A
discussão sobre o Projeto de Lei Complementar (PLP) 68/24, inserido no contexto
da reforma tributária brasileira, trouxe à tona questões relevantes para o
setor filantrópico do país. Esse segmento, vital para o desenvolvimento social
e a diminuição das desigualdades, poderia enfrentar sérias dificuldades caso
suas especificidades e necessidades não fossem consideradas. A natureza das
entidades filantrópicas, que operam sem fins lucrativos e com a missão de
atender comunidades vulneráveis e de promover bem-estar social, exige uma
atenção particular no desenho de políticas tributárias.
Foram
meses de intensa mobilização do setor filantrópico em busca de sensibilizar
sobre os possíveis impactos da reforma nessa prestação de serviços, mostrando
como essas instituições desempenham um papel crucial nos cuidados de saúde,
educação e assistência social. Atualmente, mais de 365 mil crianças e jovens de
baixa renda são beneficiados com bolsas de estudo, além de 60% dos atendimentos
do SUS serem feitos em hospitais filantrópicos e Santas Casas. São mais de 27
mil instituições sem fins lucrativos que prestam serviços gratuitos em todo o
país, gerando 1,6 milhão de empregos diretos, segundo o Ministério do Trabalho.
A
primeira etapa foi vencida na Câmara, com alterações importantes no texto da
proposta, mas é preciso que agora o Senado também entenda que é essencial
manter esse olhar para o setor sem tornar mais onerosa a operação das
instituições filantrópicas. A filantropia é cláusula pétrea da Constituição
brasileira e ela garante a destinação de recursos aos mais vulneráveis. A
redução dessas garantias iria significar um retrocesso.
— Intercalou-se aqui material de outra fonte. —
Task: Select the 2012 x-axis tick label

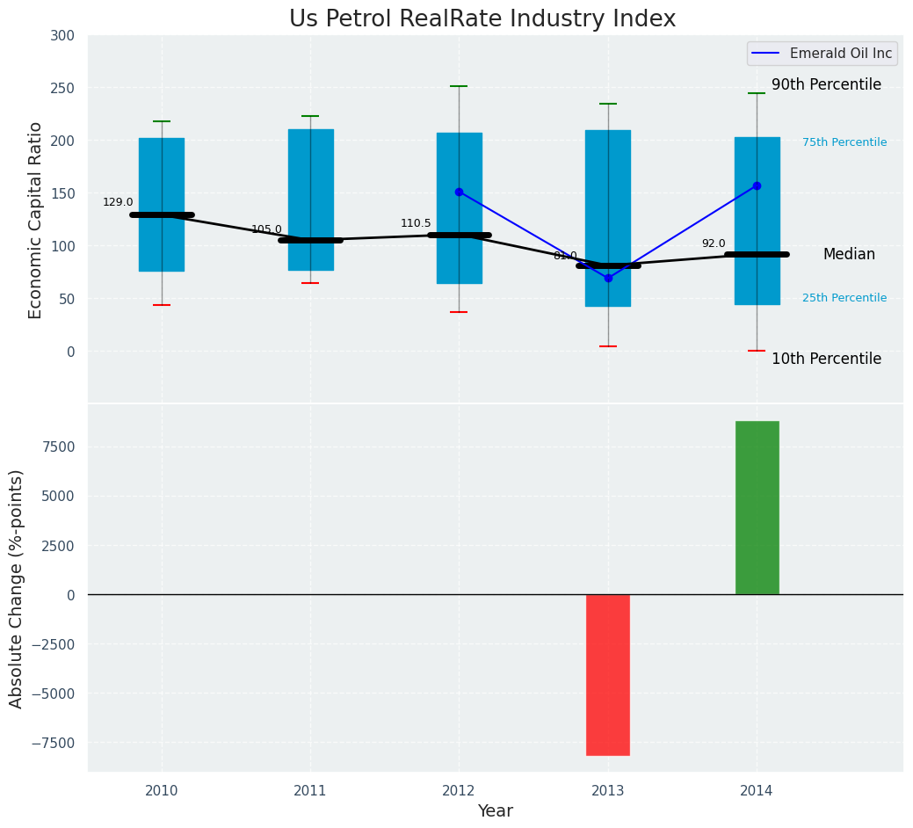Action: [x=459, y=791]
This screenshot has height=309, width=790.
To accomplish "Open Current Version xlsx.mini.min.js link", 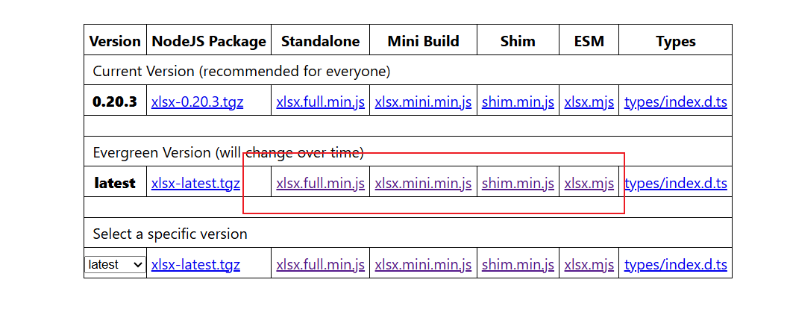I will [423, 102].
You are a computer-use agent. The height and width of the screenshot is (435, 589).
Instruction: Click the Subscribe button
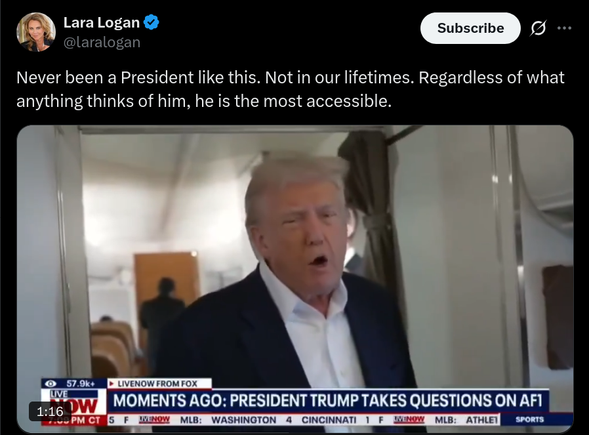tap(470, 28)
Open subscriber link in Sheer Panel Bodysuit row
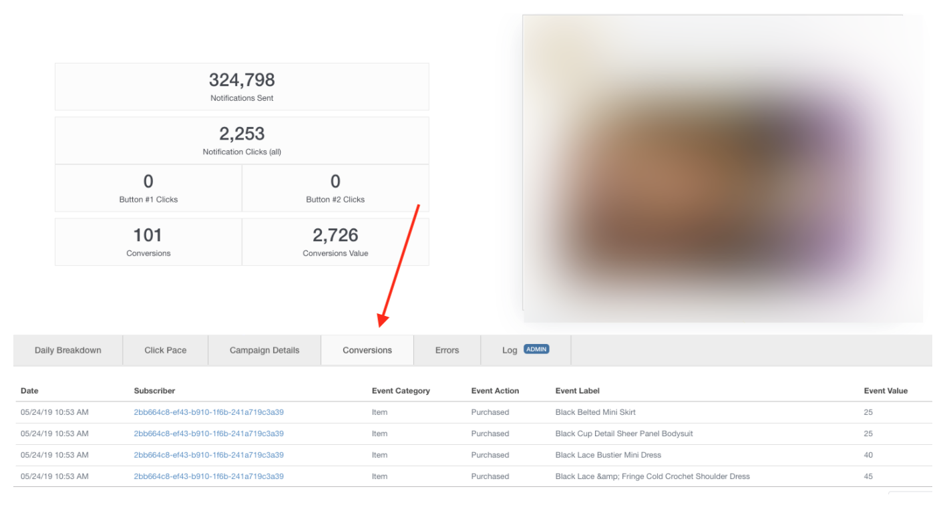Viewport: 947px width, 509px height. click(x=208, y=434)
Entidades que atuam em
áreas cruciais poderiam ser forçadas a diminuir ou até mesmo cessar suas
operações, e o impacto negativo seria imediato, atingindo diretamente as
populações mais vulneráveis.
Ao
buscar simplificar e aumentar a arrecadação, com a proposta original, o governo
iria , inadvertidamente, onerar as organizações filantrópicas. O aumento de
tributos, ainda que indiretos, sobre essas entidades reduziria sua capacidade
financeira, limitando a sua atuação e a oferta de programas essenciais. Em um
cenário onde o Estado já enfrenta dificuldades para atender às demandas sociais,
as organizações filantrópicas são um alicerce indispensável. Assim, impor
maiores tributos sobre essas entidades seria um contrassenso, agravando ainda
mais as desigualdades e a precariedade dos serviços sociais. Essa carga
adicional desviaria esforços e recursos que poderiam ser mais bem empregados em
projetos e serviços comunitários, prejudicando a eficiência e a eficácia das
operações filantrópicas.
Além
disso, precisamos o quanto antes retomar a clareza sobre o futuro das
imunidades, isenções e benefícios fiscais para evitar que isso possa reduzir o
fluxo de doações e investimentos no setor filantrópico, comprometendo sua
sustentabilidade e capacidade de impacto. A previsibilidade e a segurança
jurídica também são fundamentais para o planejamento e para a captação de
recursos em longo prazo. Investidores e doadores, tanto nacionais quanto
internacionais, se sentiriam desencorajados a apoiar organizações que operam em
um ambiente regulatório instável.
É
urgente que os legisladores mantenham suas posições e considerem as
consequências adversas que a eliminação de imunidades, o aumento da oneração
fiscal, a burocratização excessiva e a incerteza jurídica poderiam trazer para
essas organizações que desempenham um papel insubstituível. Qualquer medida que
coloque em risco sua operação e sustentabilidade deve ser reavaliada com o
devido cuidado e responsabilidade.
A
reforma tributária deve, acima de tudo, promover um ambiente que fortaleça e
amplie a capacidade das entidades filantrópicas de continuar seu trabalho vital
na construção de uma sociedade mais igualitária. A questão, desde o início,
sempre foi a busca por um olhar cuidadoso para aqueles que o Estado nem
sempre alcança. E não podemos perder isso de vista.